- **INSTRUCTIONS TO FOLLOW**
Rewrite everything from the line containing "377, 861, 385)" down to the line containing "141) label: support@windsorvacparts.com", both included, as a Markdown table with the columns Row and Entry. Number each line in Row, put the line itself in Entry, and leave out blank lines.

------ DATA ENTRIES ------

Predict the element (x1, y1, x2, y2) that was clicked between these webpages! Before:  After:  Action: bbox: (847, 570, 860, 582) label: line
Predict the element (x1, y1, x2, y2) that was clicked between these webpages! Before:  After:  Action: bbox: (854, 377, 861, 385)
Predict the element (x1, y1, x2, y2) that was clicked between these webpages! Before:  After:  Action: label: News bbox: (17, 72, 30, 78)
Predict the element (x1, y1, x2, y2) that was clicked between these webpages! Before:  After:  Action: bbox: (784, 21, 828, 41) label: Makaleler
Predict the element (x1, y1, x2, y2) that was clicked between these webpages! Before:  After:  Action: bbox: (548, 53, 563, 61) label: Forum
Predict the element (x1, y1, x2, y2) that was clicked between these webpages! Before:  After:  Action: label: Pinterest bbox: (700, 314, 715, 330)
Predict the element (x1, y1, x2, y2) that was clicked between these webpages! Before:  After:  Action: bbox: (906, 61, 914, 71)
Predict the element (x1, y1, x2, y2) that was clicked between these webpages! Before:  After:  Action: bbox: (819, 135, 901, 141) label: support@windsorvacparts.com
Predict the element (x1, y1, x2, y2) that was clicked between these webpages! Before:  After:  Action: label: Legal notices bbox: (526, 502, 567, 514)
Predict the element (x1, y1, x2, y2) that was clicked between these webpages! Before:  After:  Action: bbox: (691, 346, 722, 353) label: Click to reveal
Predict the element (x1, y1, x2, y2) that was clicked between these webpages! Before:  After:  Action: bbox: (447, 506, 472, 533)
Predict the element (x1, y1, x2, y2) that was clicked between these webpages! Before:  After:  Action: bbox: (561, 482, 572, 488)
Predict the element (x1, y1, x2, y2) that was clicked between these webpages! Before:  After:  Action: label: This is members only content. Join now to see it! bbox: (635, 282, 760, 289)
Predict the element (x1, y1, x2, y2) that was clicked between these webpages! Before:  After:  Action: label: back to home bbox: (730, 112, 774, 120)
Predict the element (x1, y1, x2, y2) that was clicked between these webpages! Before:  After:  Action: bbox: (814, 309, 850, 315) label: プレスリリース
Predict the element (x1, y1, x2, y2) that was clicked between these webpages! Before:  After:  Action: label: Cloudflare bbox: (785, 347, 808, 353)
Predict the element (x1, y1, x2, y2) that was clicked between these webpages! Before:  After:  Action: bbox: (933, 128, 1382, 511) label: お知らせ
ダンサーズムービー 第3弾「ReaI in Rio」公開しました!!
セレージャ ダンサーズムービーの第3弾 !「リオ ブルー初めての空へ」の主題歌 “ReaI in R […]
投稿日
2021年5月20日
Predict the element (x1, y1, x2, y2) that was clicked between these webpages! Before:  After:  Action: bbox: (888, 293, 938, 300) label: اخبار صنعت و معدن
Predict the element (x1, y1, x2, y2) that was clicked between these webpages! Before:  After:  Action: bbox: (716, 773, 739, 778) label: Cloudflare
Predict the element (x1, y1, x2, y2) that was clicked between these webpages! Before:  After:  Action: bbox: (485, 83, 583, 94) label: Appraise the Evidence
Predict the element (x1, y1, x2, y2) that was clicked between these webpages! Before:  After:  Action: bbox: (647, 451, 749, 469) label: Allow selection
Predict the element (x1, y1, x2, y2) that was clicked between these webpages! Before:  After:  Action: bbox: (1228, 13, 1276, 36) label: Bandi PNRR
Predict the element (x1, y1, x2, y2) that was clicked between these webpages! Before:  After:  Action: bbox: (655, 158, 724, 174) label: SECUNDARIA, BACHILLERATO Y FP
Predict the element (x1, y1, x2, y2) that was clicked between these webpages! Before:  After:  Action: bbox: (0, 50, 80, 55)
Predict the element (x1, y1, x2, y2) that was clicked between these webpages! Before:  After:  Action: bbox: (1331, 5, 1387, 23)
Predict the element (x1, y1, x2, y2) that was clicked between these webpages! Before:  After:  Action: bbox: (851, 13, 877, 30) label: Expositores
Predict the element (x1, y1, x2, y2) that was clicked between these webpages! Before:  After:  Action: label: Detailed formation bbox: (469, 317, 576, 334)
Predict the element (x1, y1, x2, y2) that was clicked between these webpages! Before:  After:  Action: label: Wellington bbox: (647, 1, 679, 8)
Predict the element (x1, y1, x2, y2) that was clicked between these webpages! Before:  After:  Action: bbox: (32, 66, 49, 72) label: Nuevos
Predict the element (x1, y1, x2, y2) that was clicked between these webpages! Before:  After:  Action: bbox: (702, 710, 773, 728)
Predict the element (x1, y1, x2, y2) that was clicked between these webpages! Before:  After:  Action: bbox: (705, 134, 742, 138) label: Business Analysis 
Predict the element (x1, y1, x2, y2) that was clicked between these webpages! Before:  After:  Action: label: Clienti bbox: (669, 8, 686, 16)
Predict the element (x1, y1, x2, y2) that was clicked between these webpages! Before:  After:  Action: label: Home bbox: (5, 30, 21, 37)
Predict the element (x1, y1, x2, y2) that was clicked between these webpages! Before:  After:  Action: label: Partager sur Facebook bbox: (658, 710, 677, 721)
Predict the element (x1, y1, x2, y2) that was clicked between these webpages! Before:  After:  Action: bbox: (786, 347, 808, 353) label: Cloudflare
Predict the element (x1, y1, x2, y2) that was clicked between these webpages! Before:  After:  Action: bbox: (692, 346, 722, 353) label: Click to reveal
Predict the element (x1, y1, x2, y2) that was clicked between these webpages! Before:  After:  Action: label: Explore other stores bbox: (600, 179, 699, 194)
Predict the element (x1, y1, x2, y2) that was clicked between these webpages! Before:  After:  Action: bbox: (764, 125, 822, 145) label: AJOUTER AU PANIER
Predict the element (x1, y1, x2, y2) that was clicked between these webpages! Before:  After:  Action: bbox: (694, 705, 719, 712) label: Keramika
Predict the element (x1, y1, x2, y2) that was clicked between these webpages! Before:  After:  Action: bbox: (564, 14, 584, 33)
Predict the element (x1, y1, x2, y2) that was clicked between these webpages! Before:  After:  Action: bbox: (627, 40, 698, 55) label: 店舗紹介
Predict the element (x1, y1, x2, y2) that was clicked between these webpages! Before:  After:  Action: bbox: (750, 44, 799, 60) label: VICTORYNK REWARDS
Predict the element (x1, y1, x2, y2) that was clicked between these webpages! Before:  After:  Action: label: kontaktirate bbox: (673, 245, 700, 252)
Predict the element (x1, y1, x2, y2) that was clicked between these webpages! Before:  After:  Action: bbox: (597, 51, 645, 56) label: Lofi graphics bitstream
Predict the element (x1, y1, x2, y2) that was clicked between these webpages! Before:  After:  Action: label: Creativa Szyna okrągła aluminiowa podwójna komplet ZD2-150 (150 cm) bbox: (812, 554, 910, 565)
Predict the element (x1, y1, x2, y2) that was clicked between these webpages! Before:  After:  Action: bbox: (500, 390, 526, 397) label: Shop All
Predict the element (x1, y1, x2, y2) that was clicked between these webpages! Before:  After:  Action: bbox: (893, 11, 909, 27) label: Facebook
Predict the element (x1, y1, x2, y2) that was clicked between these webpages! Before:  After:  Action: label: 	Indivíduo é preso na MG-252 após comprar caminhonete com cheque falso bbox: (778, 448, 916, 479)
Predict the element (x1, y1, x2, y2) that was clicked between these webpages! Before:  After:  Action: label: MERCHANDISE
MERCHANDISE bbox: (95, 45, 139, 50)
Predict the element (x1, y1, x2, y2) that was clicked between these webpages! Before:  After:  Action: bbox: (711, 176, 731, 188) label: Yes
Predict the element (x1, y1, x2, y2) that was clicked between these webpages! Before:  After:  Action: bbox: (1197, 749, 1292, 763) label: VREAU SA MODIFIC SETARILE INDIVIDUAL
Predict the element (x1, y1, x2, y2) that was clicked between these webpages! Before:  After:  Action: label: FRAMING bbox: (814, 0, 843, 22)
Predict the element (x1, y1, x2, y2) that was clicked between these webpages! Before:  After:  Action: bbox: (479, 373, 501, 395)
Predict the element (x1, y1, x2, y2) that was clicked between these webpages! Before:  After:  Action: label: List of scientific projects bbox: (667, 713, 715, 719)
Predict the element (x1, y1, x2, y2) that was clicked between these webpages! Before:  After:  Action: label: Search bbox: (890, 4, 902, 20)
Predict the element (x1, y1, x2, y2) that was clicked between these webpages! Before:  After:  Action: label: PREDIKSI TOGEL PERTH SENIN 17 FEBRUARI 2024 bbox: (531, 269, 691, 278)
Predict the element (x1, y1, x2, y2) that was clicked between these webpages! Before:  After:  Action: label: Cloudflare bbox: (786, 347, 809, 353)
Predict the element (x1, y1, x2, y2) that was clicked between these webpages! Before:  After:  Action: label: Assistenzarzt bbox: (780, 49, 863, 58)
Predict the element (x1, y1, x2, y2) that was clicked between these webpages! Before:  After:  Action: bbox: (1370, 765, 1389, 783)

------

- **TASK SOLUTION**
| Row | Entry |
|---|---|
| 1 | Predict the element (x1, y1, x2, y2) that was clicked between these webpages! Before:  After:  Action: bbox: (854, 377, 861, 385) |
| 2 | Predict the element (x1, y1, x2, y2) that was clicked between these webpages! Before:  After:  Action: label: News bbox: (17, 72, 30, 78) |
| 3 | Predict the element (x1, y1, x2, y2) that was clicked between these webpages! Before:  After:  Action: bbox: (784, 21, 828, 41) label: Makaleler |
| 4 | Predict the element (x1, y1, x2, y2) that was clicked between these webpages! Before:  After:  Action: bbox: (548, 53, 563, 61) label: Forum |
| 5 | Predict the element (x1, y1, x2, y2) that was clicked between these webpages! Before:  After:  Action: label: Pinterest bbox: (700, 314, 715, 330) |
| 6 | Predict the element (x1, y1, x2, y2) that was clicked between these webpages! Before:  After:  Action: bbox: (906, 61, 914, 71) |
| 7 | Predict the element (x1, y1, x2, y2) that was clicked between these webpages! Before:  After:  Action: bbox: (819, 135, 901, 141) label: support@windsorvacparts.com |